▶ What is required: Return, exactly as written, the lines of the material from its top through the line with "Share page by email envelope icon", keeping pictures out.

+---+

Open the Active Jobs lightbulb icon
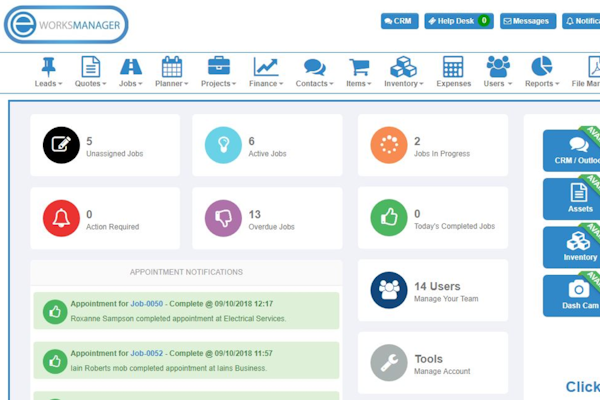The width and height of the screenshot is (600, 400). click(x=223, y=146)
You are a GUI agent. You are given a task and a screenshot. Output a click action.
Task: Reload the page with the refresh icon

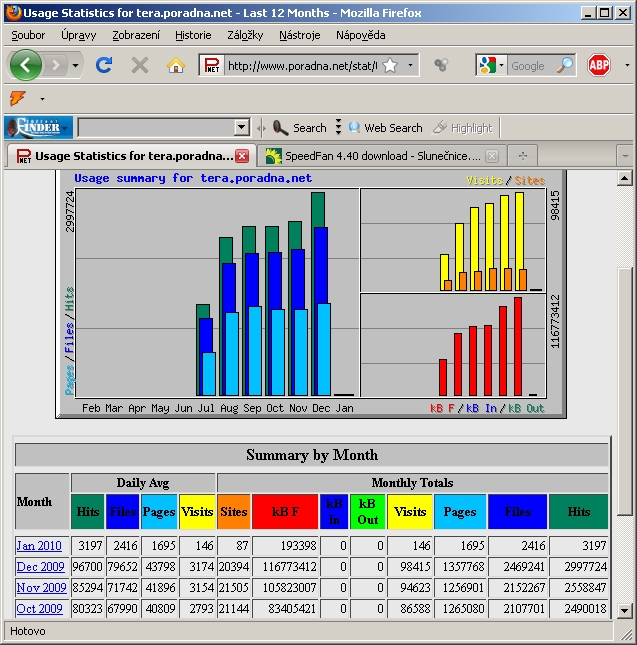coord(104,65)
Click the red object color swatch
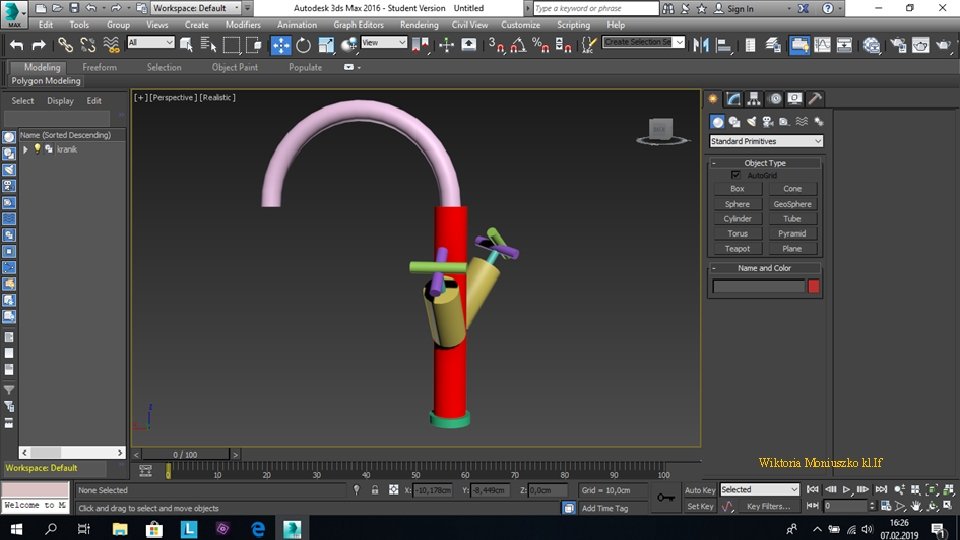The height and width of the screenshot is (540, 960). tap(813, 287)
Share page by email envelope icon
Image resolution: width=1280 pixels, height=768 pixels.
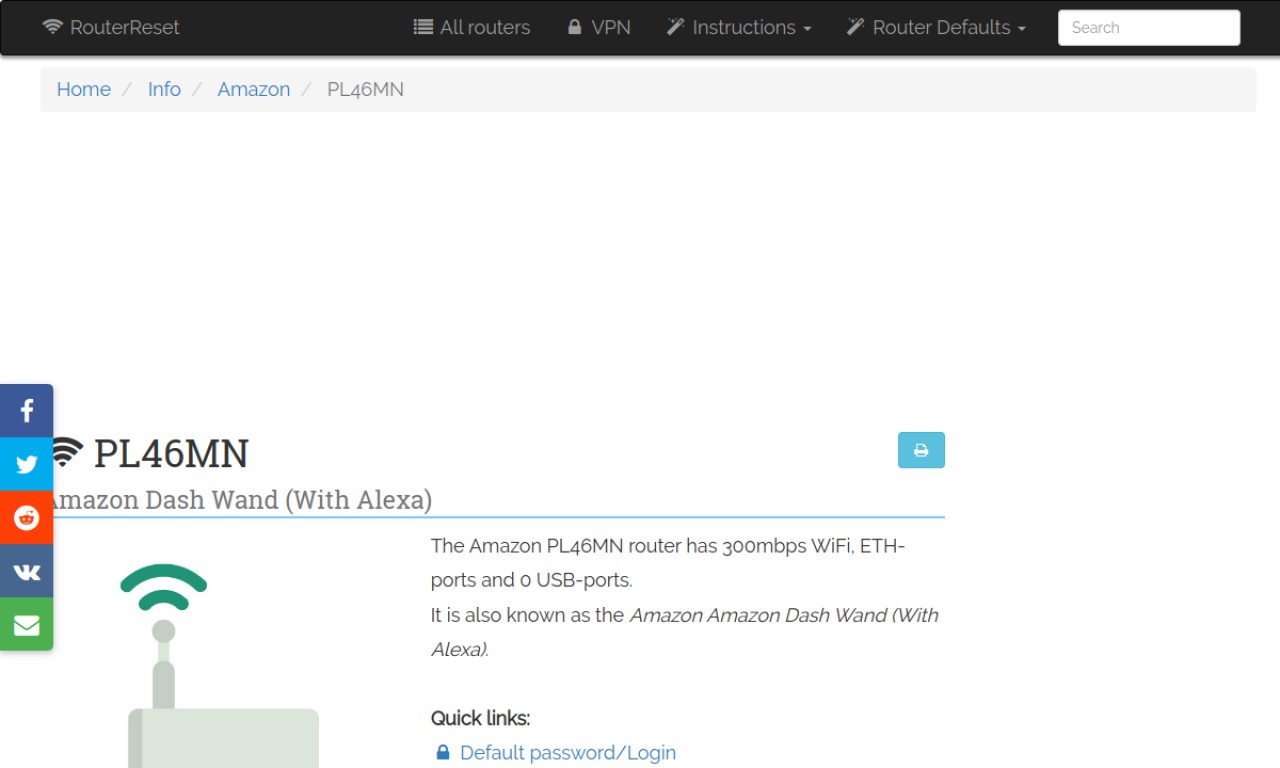26,625
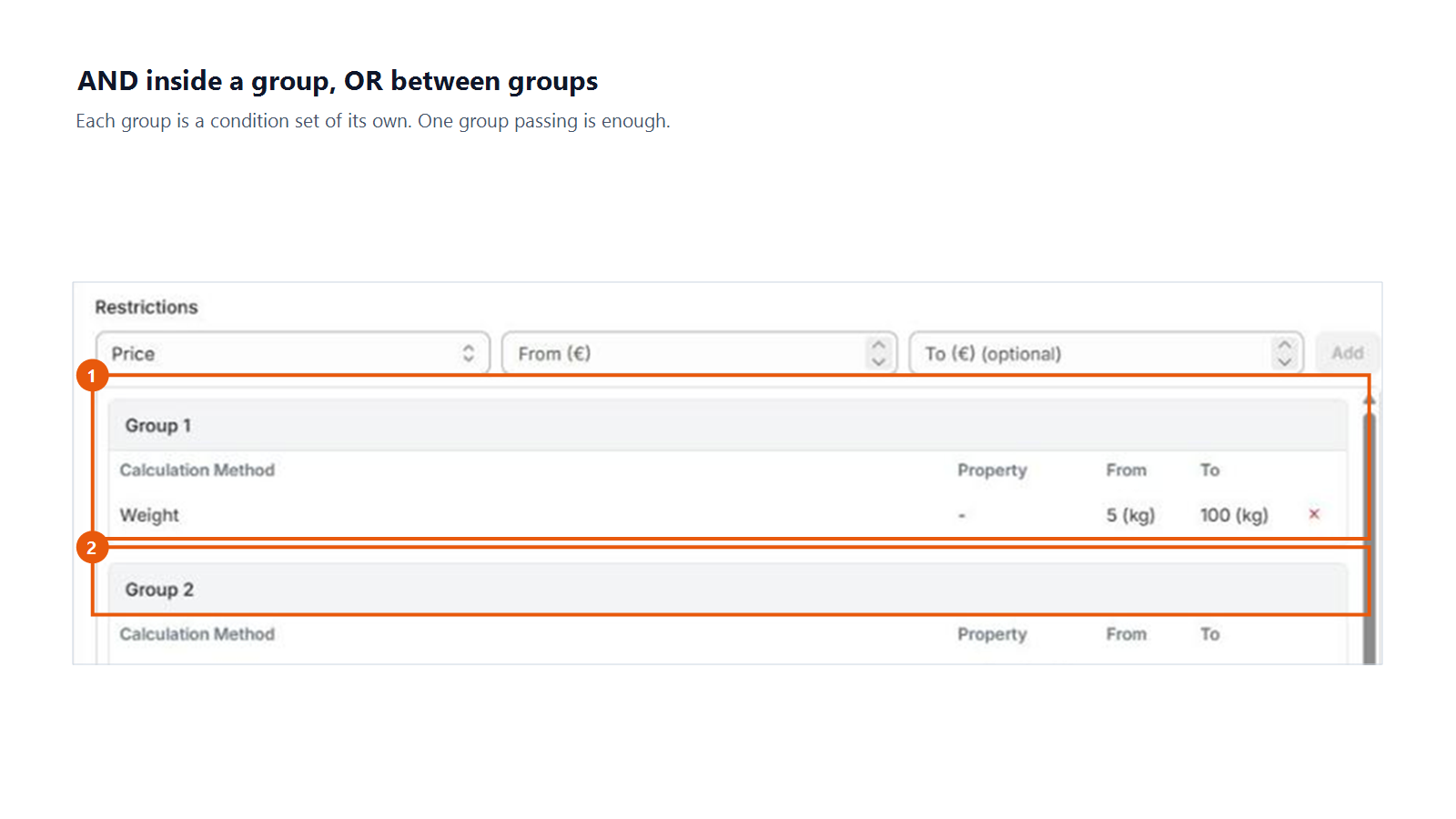Click the scrollbar up arrow

click(x=1370, y=399)
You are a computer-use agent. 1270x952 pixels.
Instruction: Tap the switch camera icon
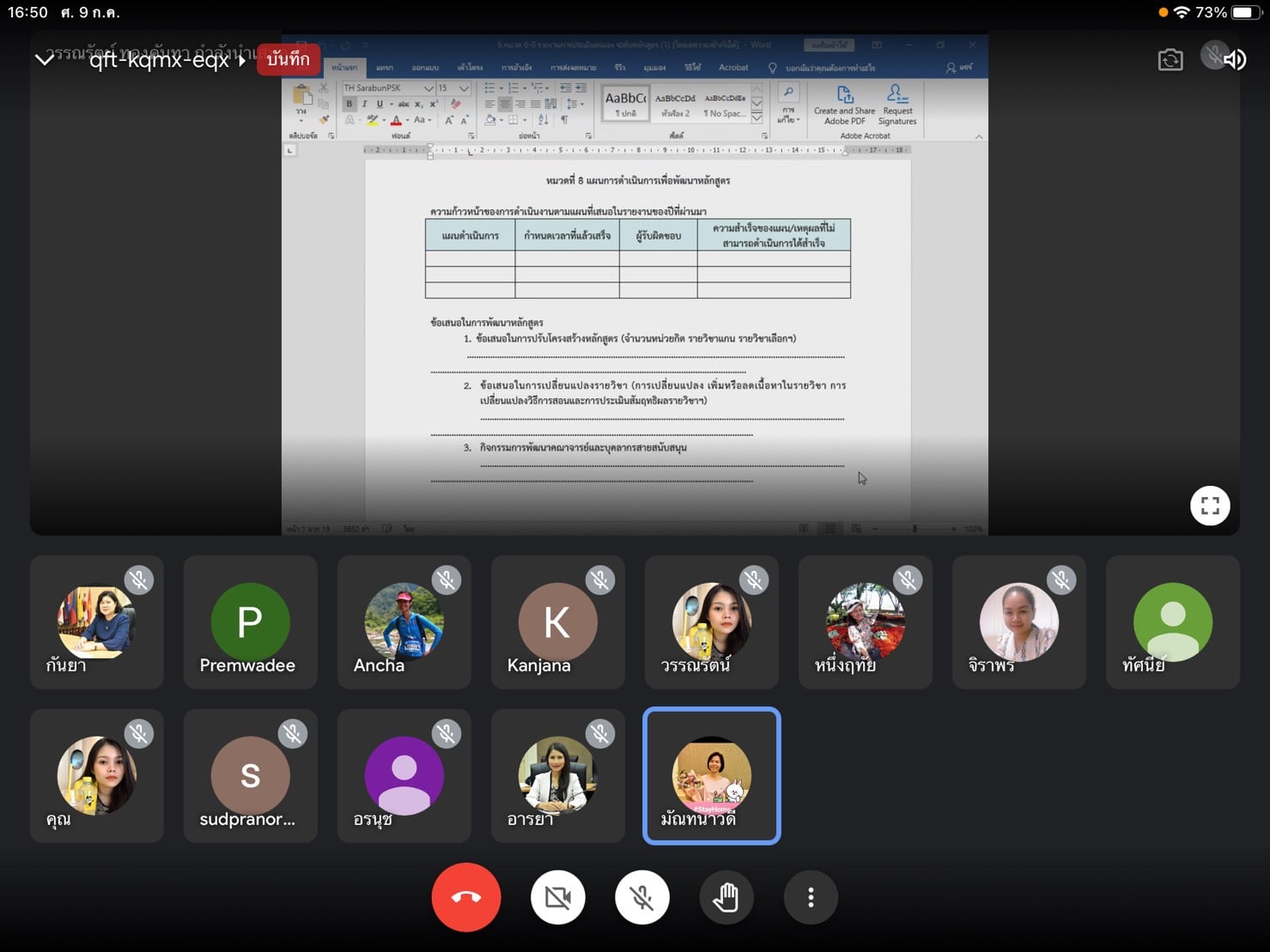pos(1170,60)
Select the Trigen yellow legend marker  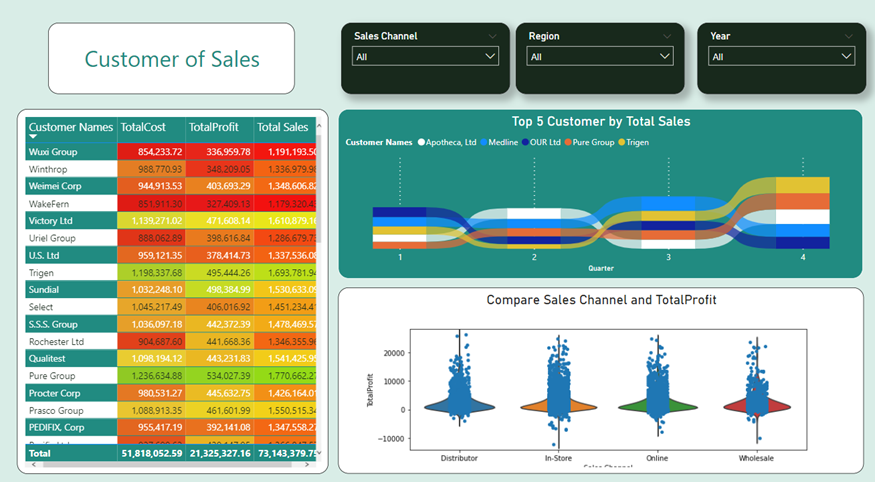click(622, 143)
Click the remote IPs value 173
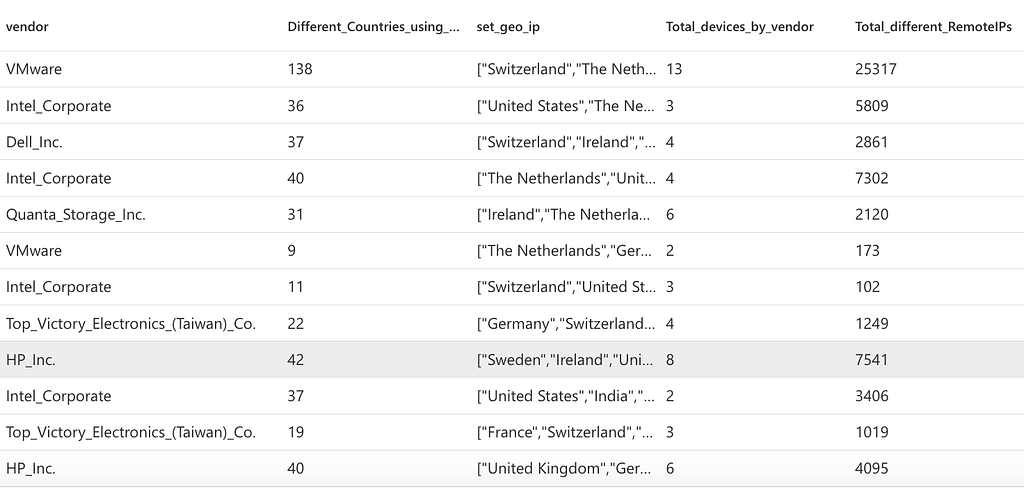 point(868,250)
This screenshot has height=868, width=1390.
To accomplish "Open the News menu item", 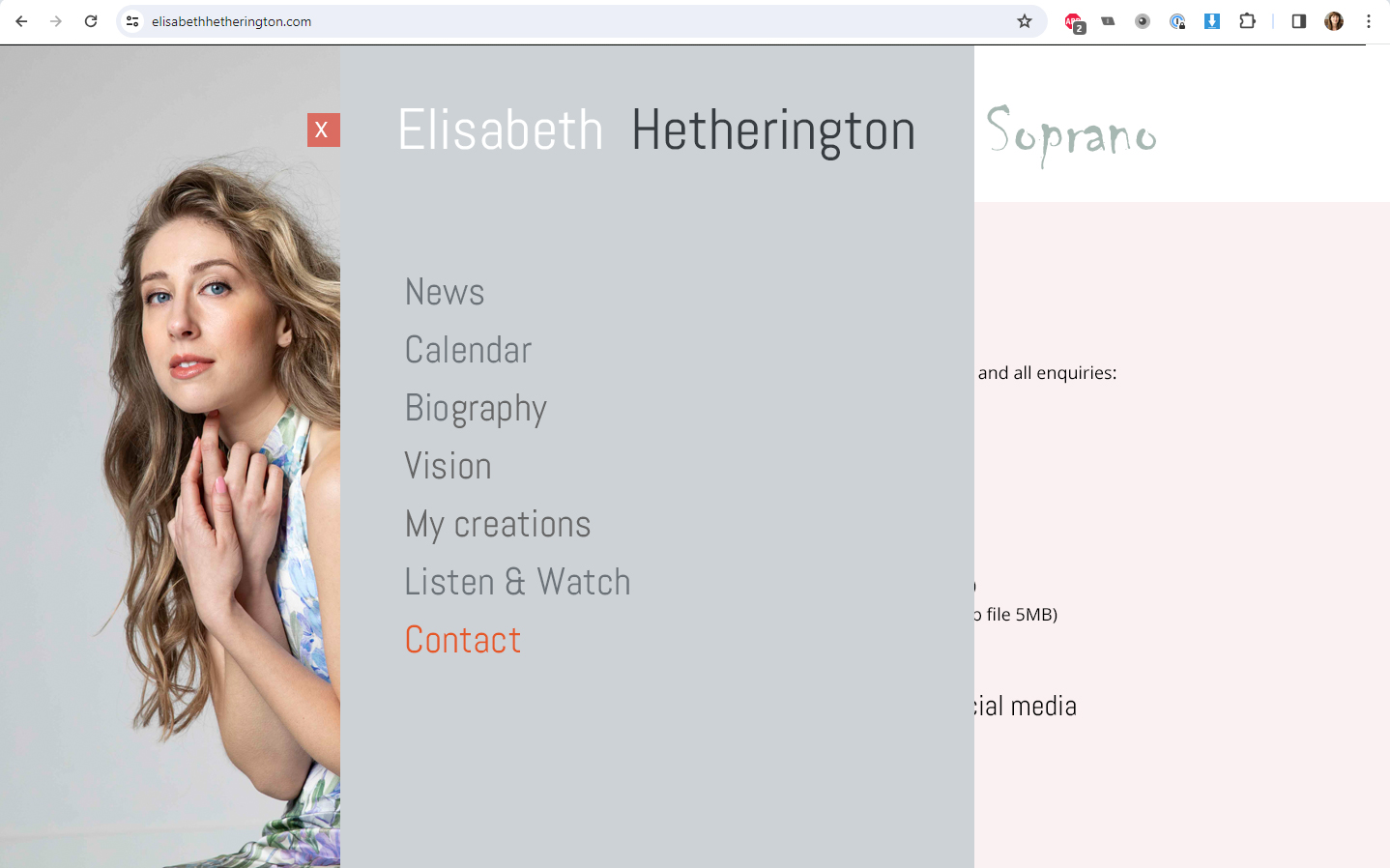I will (x=445, y=292).
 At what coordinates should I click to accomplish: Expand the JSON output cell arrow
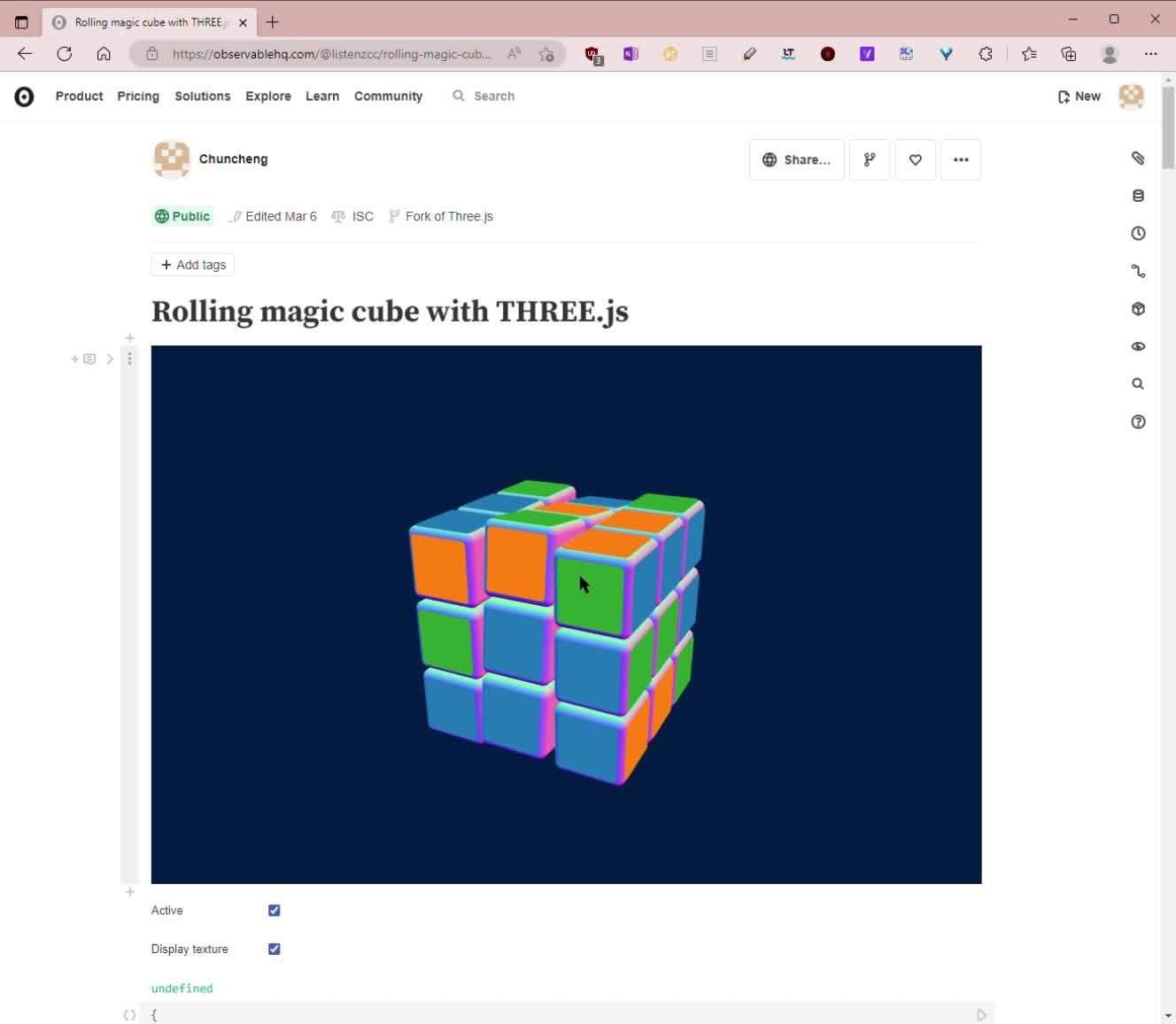(979, 1014)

+---+

▶ Task output:
Open the Active Jobs lightbulb icon
The width and height of the screenshot is (600, 400). click(x=223, y=146)
You are a GUI agent. You are given a task and a screenshot. Output a click action.
Task: Reload the page with the refresh icon

coord(104,65)
Click the red object color swatch
The height and width of the screenshot is (540, 960). tap(813, 287)
Share page by email envelope icon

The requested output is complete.